I wish I could just go absolutely and completely dark for a while, but I can't because of the business. I've been trying to keep my distance but yet be nice when I do have contact with H, but now I'm just so angry and just don't want to talk to him or see him at all. This is going on 6 months now since the official bomb, and I just don't know how much longer I want to do this...
Anyway, I'm planning on not being home this morning when he comes home, which would be a 180 for me, as usually would stay home working and see him. I'm just so angry this morning and 1.) don't want to even see him and 2.) am afraid that if I do see him I will possibly say and do things I shouldn't because I'm so angry right now. He will be home on Sunday morning to get ready for the races. He will have to come home to at least drop his friend off at his car. My plan is to also not be home then and also to not go to the races on Sunday.
I know he will contact me today about those business items, and there is a part of me that just doesn't even want to respond to him. I'm not trying to be immature; I'm just so mad.
Again, I'm MARRIED, and my H is staying the night almost every single night with OW? I feel like I am CRAZY!!!!!!!!!!!!!!!
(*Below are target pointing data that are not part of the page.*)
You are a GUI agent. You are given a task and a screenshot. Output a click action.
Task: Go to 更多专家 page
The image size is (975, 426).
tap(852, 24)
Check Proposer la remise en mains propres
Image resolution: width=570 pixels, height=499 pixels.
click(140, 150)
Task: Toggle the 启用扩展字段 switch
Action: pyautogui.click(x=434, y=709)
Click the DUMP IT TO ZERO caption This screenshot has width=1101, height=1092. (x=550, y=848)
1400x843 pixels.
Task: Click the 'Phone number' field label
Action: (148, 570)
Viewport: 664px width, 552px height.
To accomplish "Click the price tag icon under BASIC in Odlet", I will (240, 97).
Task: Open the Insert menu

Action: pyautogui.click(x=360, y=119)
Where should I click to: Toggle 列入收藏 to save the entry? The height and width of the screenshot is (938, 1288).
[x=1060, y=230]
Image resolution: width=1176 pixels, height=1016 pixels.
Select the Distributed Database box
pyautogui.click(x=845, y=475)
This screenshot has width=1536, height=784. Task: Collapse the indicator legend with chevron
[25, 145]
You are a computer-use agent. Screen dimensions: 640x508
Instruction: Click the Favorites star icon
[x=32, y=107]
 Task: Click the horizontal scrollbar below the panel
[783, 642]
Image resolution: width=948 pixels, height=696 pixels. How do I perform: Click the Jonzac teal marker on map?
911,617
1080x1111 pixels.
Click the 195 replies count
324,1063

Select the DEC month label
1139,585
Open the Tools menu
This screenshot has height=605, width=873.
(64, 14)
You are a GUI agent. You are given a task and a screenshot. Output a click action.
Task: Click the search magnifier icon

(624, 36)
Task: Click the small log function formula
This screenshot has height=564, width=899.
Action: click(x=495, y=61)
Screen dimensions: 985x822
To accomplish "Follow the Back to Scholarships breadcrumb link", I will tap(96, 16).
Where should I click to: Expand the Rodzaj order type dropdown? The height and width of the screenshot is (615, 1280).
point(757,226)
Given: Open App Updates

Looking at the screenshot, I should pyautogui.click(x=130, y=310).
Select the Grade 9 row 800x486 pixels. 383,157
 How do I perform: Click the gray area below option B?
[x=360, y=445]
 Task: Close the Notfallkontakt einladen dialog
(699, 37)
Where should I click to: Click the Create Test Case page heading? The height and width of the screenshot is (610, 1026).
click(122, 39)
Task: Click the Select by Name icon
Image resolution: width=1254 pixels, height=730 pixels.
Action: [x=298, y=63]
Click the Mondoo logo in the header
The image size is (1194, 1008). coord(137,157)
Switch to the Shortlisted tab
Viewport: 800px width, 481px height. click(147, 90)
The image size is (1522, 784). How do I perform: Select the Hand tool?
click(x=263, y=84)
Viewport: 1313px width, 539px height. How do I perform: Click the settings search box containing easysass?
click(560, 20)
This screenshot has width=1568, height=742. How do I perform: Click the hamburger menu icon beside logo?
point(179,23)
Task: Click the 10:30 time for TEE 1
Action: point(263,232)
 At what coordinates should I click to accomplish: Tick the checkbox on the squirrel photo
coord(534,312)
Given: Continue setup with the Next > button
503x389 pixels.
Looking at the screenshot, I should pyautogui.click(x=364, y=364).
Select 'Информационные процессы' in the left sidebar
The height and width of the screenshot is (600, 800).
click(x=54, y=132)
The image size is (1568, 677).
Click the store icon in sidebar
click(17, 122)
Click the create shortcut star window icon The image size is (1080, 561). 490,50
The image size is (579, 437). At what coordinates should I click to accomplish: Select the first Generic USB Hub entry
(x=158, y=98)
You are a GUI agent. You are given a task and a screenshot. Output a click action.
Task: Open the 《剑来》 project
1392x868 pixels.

Thanks for letting me vent. I knew it would be better to do so here and try to get it off my chest than to go off on H. I would appreciate any feedback that you have. I plan on calling DB this morning to schedule an appointment with Jody. It's been about a month and a half since I've spoken with her, and I feel like I need some more guidance as to the best steps I should be taking now. I don't feel like I'm ready to give up yet, but at the same time, I am tired of this... I know I'm just angry right now because this is fresh on my mind and that I'll "get over it." I guess I'm just tired in general of "getting over" my H sleeping with OW... Do I just need to be patient and keep doing what I've been doing? I know I can't expect him to come closer to me (and he really has made some huge strides this week as far as coming closer to me), and then just completely cut things off with OW right away, but last night just really made me mad. I know I'm not supposed to have any expectations, but for him to be playing us both like this just makes me so angry. And it makes me mad and confused to feel like to DB that I have to be distant but still nice to him while he continues to play me.